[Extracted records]
....................

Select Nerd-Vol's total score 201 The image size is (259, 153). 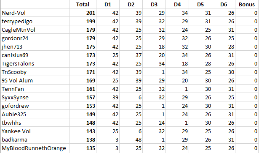[83, 13]
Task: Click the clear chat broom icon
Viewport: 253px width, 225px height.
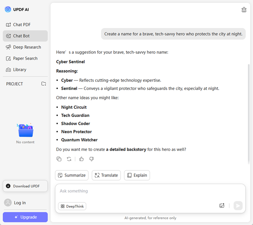Action: [x=244, y=10]
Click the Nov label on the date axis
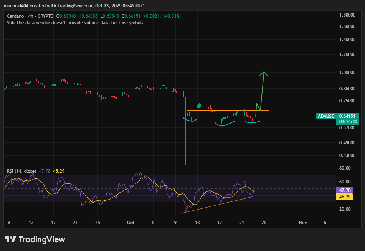The height and width of the screenshot is (251, 365). click(x=303, y=222)
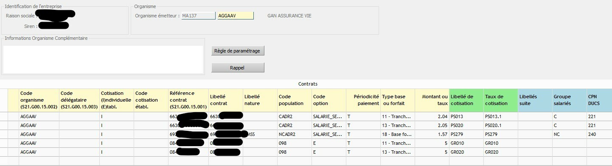Click the Rappel button

238,67
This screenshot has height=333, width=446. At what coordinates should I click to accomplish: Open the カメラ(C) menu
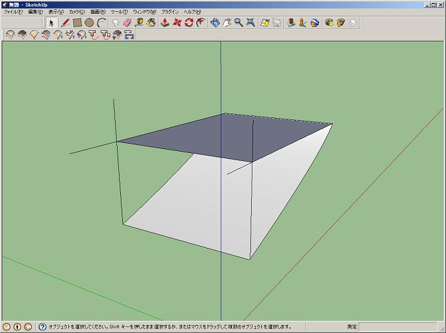(77, 12)
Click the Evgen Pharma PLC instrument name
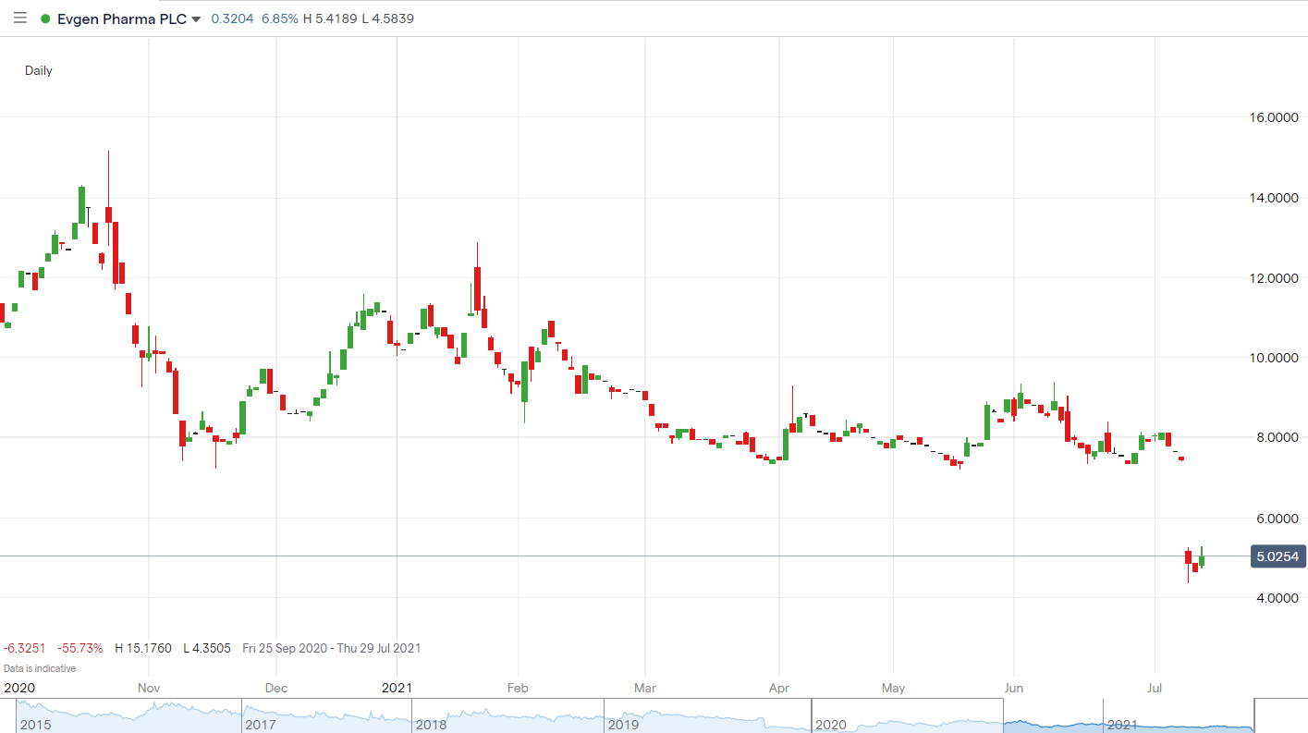Image resolution: width=1308 pixels, height=733 pixels. (121, 18)
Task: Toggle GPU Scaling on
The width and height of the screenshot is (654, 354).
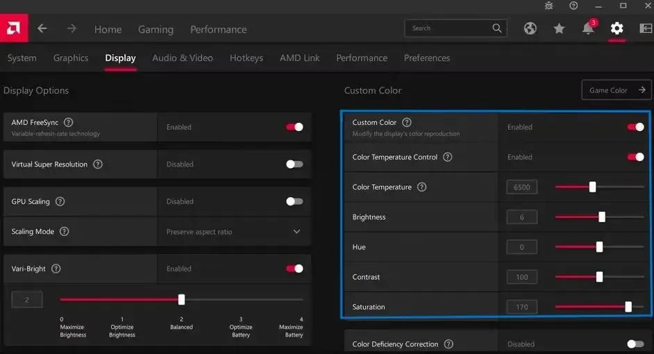Action: coord(294,201)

....................

▶ YOUR INSTRUCTIONS: Copy out every line of the data that includes "Task".

▶ FINISHED EXERCISE:
Task: Click the clear chat broom icon
Task: Toggle GPU Scaling on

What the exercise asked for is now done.